For India, the Chinese misadventure in Galwan apart, it does suit the Narerndra Modi dispensation that cheap Chinese products be kept off the import list in an effort to boost the country’s Atmanirbhar abhiyaan. Economists may have a word or three to say against this, but a plateful of rice on the table is politically worth a million-dollar international trade deal. This will emerge as the new reality and the global village concept, at least as far as trade goes, may have reached its “use by” date. Protectionism won’t be an evil word anymore.

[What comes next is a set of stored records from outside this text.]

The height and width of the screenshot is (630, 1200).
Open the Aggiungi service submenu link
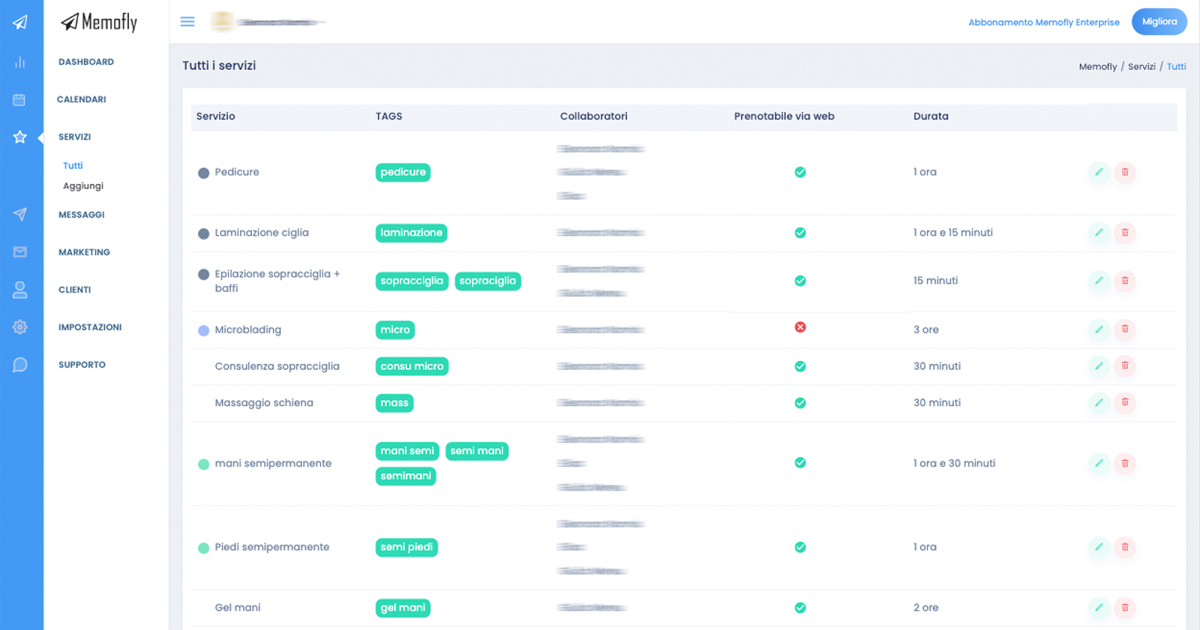pos(83,186)
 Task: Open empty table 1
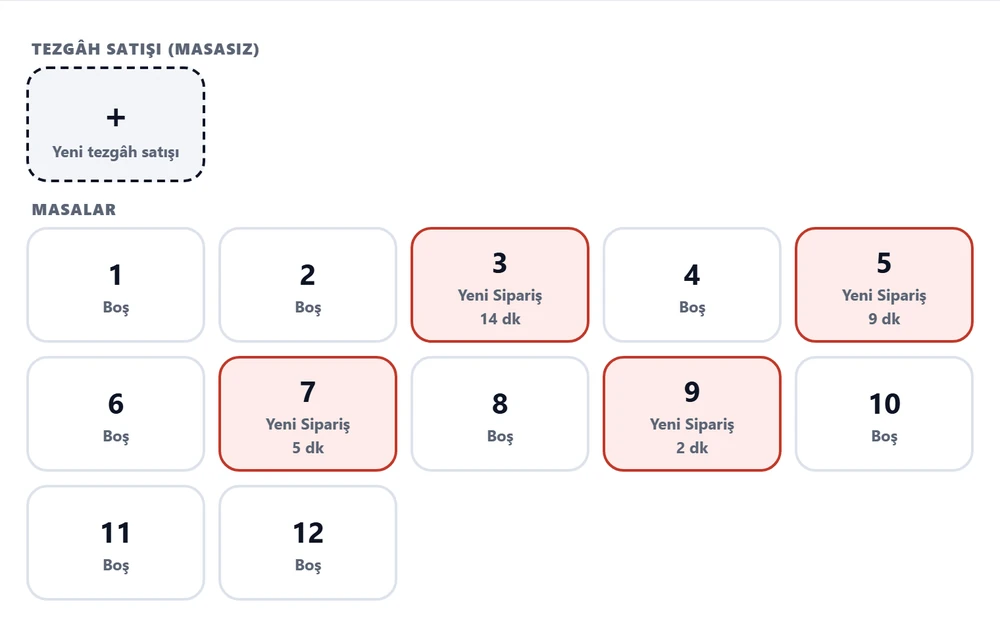pos(115,285)
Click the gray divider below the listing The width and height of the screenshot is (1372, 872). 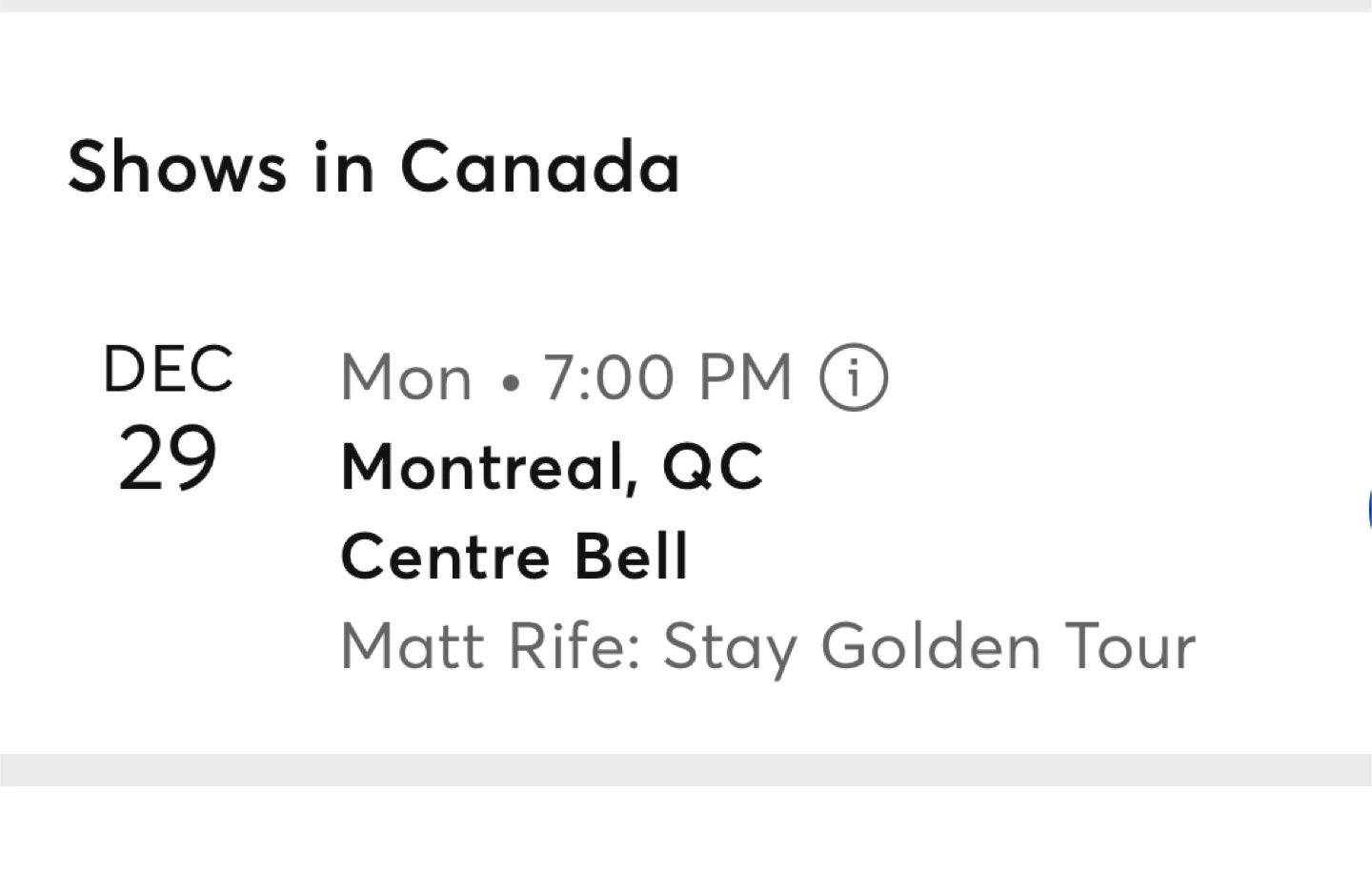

As usual, the US has been the leader in this. The WTO recently criticised America for imposing levies on more than $ 200 billion of Chinese goods as the so-called “trade war” with China intensified. The American response was bile, in a maple syrup punch. US trade representative Robert Lighthizer said the WTO was “completely inadequate.” This was more than just a pithy comment; it was a full-bodied political statement that probably was a precursor of things to come. But can world trade be retrograde? Can we turn the clock back on industry and technology decentralisation? It cannot be that all things important will henceforth be invented and developed in America, and all things unimportant be carried out through the laughable “technical” concept of jugaad in India. That will kill innovation and the progress of society.

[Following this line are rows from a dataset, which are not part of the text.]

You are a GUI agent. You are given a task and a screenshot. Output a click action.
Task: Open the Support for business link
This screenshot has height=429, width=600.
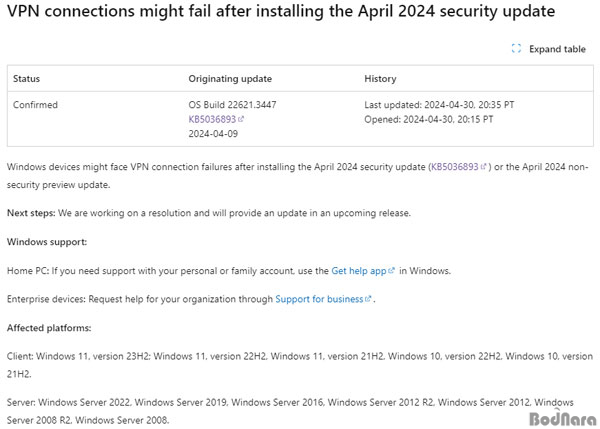pos(319,299)
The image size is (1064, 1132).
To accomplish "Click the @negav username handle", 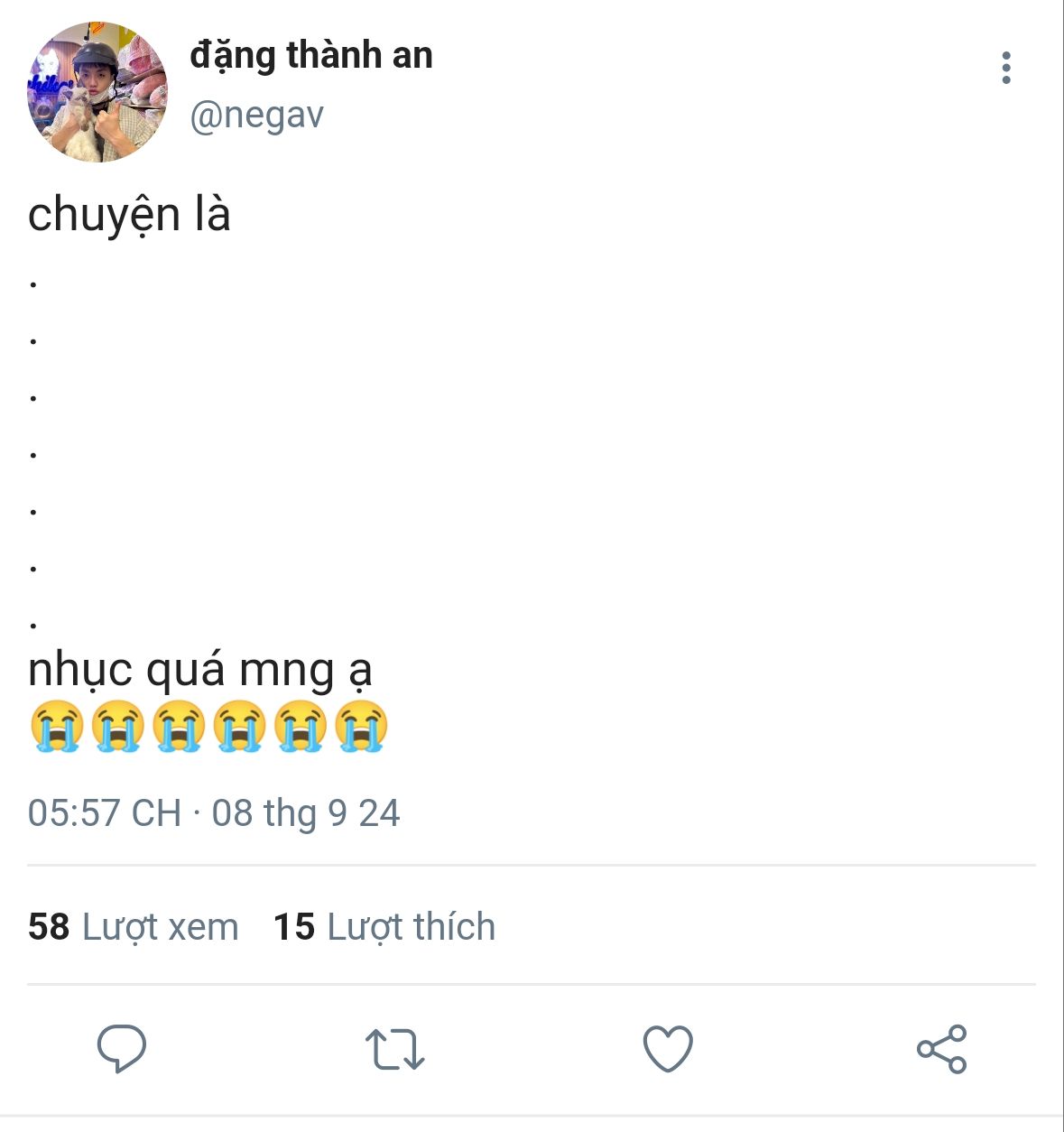I will tap(257, 116).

Mark Blayney Stuart, writing in a publication of the Institute of Chartered Accountants in England and Wales, states: “The World Economic Forum does not pull its punches, arguing that tariffs (the most common form of protectionism) reduce productivity and output, increase unemployment and raise inequality. ‘These effects are robustly and statistically significant,’ the WEF says, ‘and are large enough in an economic sense to merit the attention of policymakers.’ The pros of protectionism are largely temporary: creating jobs and buying time to develop competitive advantage being perhaps the most significant.”
In a world where every government wants to flex muscles of confidence in the face of the devastation that the pandemic has caused, it becomes irrelevant whether these are temporary. But how will protectionism benefit anybody anyway? That is the good thought that needs to be looked deep into and redeveloped, as the General Agreement on Tariffs and Trade (GATT) is thoroughly upholstered with such force majeure issues incorporated. Covid has made sure that the entire GATT scripture is rewritten for a new era. Political ill-will can kill youthful imagination, because however you dare to imagine the world, there will always be borders, there will always be the “mine” and “ours” versus the “theirs”. There will always exist democratic imperatives in a “fair” world that will subvert undemocratic hunger in “unfair” dispensations.
One has to remember that the unifying currency of oil is fast going out of fashion. In the end, that loaf of bread on the table will be all that is left to break in a home.